Deep Learning Applications in Computer Vision
Applications in Computer Vision
Even though there are many challenging problems in computer vision, I would like to categorize them into 8 so far and introduce important papers for each type.
1. Image Classification
Image classification is the task of classifying image into one of the pre-defined categories. The most famous exmaple is cat or dog classification. The main point is to distinguish the features of image. AlexNet, ResNet, and VGG are popular techniques.
Papers:
ImageNet Classification With Deep Convolutional Neural Networks
Deep Residual Learning for Image Recognition
2. Object Detection
Object detection is the task of classification with localization. Using a bounding box around the object, objects in different categories are detected. There are two evalution methods for this techniue; mAP for classification and IoU for localization. Due to the imbalance of dataset, average precision (AP) via maximized area under the precision-recall (just like AUC through ROC) can be averaged over all categories. This categorical mean of AP is called mAP (mean Averaged Precision). Thus, mAP is evaluation metric for classification while intersection over unit (IoU) is one for localization if a bounding box is localized well around the object.
There are 2 types of detector; 1-stage detector (R-CNN family) and 2-stage detector (YOLO or SSD family). 1-sage detector works for region proporal and classification simultaneously by feature extraction while 2-stage dector works for them sequentially by selective search. For training time, 1-stage detector has faster trend than 2-stage, but 2-stage detector has lower localization error.
Papers:
Selective Search for Object Recognition
Faster R-CNN: Towards Real-Time Object Detection with Region Proposal Networks
You Only Look Once: Unified, Real-Time Object Detection
3. Object Segmentation
Object segmentation is the task of object detection where a drawing line is around each detected object. While object detection identifies objects through a bounding box, object segmentation identifies relevant pixels that belong to an object. There are semantic segmentation and instance segmentation. Instead of treating each pixel that belongs to an object categories (semantic), instance segmentation treats each pixel that belongs to an object instance.
Due to cruciality of every pixel information (especially in each object boundary), downsampling (Conv+Pool) and upsampling (Transpose Conv) are popularly used rather than fully connected layers that causes loss of spatial information.
Papers:
Simultaneous Detection and Segmentation
Fully Convolutional Networks for Semantic Segmentation
SegNet: A Deep Convolutional Encoder-Decoder Architecture for Image Segmentation
4. Object Tracking
Object tracking is the task of taking an initial set of object detections with localization, creating a unique ID for each of the initial sets, and then tracking each in frames of a video.
Centroid based ID assignment:
- Take an initial set of object detection with an input set of bounding box coordinates.
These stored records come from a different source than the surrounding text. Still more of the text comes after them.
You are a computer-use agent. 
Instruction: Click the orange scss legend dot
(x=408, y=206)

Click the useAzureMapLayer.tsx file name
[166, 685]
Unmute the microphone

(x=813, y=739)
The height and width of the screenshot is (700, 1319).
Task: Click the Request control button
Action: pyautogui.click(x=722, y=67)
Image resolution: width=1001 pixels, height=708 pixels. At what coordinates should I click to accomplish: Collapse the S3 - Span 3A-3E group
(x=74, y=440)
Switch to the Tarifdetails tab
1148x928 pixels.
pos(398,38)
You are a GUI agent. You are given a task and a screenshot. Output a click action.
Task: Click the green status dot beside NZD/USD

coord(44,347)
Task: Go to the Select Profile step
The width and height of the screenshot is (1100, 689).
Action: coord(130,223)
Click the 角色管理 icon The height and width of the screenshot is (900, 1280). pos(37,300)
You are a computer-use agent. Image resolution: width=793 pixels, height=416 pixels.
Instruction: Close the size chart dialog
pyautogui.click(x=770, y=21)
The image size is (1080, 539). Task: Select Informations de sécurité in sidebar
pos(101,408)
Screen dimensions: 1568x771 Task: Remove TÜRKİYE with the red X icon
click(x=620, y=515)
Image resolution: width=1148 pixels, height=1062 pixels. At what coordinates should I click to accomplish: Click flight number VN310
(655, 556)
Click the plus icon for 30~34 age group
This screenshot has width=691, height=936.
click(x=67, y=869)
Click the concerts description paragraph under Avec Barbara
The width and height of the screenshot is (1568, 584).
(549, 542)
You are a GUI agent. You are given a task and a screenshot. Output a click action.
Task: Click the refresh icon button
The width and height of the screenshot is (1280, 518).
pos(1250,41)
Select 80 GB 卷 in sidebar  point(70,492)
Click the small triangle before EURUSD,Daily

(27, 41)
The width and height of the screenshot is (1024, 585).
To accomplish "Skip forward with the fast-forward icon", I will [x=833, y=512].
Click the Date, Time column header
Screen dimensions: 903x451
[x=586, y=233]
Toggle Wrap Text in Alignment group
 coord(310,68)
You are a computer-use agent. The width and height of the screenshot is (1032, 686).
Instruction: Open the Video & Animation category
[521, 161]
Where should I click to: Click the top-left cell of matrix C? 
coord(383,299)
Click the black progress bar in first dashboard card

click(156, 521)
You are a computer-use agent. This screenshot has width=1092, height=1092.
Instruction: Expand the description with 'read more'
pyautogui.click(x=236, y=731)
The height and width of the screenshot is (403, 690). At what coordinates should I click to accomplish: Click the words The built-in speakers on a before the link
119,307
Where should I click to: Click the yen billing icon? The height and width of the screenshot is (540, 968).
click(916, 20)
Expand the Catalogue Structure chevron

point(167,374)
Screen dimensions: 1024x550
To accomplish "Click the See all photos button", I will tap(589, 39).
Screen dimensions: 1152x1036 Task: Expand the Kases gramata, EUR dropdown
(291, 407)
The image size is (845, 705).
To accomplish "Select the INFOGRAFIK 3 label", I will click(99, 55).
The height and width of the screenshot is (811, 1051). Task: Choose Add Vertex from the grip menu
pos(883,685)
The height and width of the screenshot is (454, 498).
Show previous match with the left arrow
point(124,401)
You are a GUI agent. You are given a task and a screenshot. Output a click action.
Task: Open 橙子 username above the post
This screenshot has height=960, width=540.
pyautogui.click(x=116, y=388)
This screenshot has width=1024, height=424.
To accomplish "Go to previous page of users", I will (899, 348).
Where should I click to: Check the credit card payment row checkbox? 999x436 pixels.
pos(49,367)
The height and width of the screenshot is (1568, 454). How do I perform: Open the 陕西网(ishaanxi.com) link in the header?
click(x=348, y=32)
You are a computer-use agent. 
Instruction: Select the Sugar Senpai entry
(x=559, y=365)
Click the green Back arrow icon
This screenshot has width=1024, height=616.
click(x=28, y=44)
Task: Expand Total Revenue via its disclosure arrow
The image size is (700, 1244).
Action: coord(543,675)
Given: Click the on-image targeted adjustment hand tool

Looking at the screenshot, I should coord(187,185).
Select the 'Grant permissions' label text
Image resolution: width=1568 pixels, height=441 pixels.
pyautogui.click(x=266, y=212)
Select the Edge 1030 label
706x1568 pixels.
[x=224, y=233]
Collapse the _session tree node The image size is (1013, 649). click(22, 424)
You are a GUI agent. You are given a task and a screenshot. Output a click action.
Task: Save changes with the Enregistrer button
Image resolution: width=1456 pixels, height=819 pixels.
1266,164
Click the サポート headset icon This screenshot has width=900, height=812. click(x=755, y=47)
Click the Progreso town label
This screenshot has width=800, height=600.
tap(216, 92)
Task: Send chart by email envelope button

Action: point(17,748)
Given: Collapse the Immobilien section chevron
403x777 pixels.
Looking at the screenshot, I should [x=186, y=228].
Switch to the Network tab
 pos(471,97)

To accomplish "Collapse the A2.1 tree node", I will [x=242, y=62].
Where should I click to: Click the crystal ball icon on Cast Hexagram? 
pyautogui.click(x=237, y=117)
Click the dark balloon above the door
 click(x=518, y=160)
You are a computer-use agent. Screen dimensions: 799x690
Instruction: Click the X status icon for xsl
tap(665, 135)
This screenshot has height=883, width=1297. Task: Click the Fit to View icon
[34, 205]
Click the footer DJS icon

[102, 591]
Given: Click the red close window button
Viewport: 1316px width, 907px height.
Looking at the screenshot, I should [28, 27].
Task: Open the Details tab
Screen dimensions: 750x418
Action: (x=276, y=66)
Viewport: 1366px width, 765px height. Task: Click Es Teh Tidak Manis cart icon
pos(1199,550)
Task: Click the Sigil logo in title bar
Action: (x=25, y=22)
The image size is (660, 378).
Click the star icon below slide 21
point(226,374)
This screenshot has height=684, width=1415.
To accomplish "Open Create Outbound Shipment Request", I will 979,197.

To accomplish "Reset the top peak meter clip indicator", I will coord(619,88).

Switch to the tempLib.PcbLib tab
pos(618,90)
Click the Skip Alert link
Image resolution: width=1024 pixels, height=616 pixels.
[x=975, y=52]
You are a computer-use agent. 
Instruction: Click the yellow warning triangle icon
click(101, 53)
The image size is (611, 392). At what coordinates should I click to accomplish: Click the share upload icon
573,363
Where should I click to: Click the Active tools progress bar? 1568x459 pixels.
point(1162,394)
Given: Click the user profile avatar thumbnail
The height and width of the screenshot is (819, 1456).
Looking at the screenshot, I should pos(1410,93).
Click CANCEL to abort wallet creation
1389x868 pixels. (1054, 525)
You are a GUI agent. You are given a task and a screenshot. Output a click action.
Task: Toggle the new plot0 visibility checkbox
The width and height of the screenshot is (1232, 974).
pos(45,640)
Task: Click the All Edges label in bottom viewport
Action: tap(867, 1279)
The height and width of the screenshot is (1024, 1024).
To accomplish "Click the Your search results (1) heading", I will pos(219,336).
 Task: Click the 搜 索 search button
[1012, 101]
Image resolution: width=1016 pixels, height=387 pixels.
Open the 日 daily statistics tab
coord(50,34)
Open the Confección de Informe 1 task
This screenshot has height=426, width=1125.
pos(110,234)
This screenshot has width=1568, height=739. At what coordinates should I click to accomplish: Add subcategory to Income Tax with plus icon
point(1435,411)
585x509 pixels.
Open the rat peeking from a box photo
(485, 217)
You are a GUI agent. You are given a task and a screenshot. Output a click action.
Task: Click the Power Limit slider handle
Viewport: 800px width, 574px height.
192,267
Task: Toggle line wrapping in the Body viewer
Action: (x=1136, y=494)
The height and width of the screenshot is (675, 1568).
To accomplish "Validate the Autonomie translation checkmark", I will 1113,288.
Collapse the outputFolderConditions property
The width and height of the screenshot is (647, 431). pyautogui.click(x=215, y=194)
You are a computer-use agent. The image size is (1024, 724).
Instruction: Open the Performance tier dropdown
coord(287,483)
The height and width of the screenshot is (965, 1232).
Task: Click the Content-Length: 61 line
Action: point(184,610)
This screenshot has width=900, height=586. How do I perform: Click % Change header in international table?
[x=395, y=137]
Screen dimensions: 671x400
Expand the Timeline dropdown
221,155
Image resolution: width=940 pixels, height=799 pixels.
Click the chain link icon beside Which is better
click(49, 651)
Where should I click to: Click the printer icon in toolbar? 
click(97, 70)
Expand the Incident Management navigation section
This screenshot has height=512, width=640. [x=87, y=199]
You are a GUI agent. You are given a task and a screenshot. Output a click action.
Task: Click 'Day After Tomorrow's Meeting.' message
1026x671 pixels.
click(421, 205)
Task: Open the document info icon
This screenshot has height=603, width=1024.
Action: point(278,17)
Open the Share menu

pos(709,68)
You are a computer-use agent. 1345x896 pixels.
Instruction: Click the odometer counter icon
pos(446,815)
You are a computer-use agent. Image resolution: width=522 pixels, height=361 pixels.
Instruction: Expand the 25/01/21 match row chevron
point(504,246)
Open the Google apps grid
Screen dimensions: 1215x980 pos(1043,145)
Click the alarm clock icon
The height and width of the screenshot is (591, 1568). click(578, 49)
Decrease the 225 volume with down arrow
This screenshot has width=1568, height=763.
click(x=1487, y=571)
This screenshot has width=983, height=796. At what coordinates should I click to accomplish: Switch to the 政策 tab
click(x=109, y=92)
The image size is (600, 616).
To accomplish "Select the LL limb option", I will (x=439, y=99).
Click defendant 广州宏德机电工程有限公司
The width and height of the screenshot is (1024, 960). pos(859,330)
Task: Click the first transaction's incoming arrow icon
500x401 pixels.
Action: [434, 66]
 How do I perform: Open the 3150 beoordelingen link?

- Create a unique ID for each initial detection.
- Assign the unique ID to the obect that has the nearest centroid of bounding box in the next frame (tracking).
In this case, it is possible that assignment of ID could be switched when objects overlap. So, Kalman filter can be used to track based on moving speed and direction of object.
Papers:
Simple Online and Realtime Tracking
5. Pose Estimation
Pose Estimation is the task of identifying, locating, and tracking a number of keypoints on objects. Depending on dimension and number of points (keypoints), a point of body parts can be estimated based on regression loss. For instance, suppose that number of keypoints is set up 18. 2D pose estimation is based on \((x,y)\) coordinates for each joint (similarly, 3D pose estimation is based on \((x,y,z)\)). Then, in 2D, we have \((x_0,y_0)\), \((x_1,y_1)\), …, \((x_{17},y_{17})\). These points are estimated and optimized. Pose Estimation is heavily used in action recognition, animation, gaming, etc.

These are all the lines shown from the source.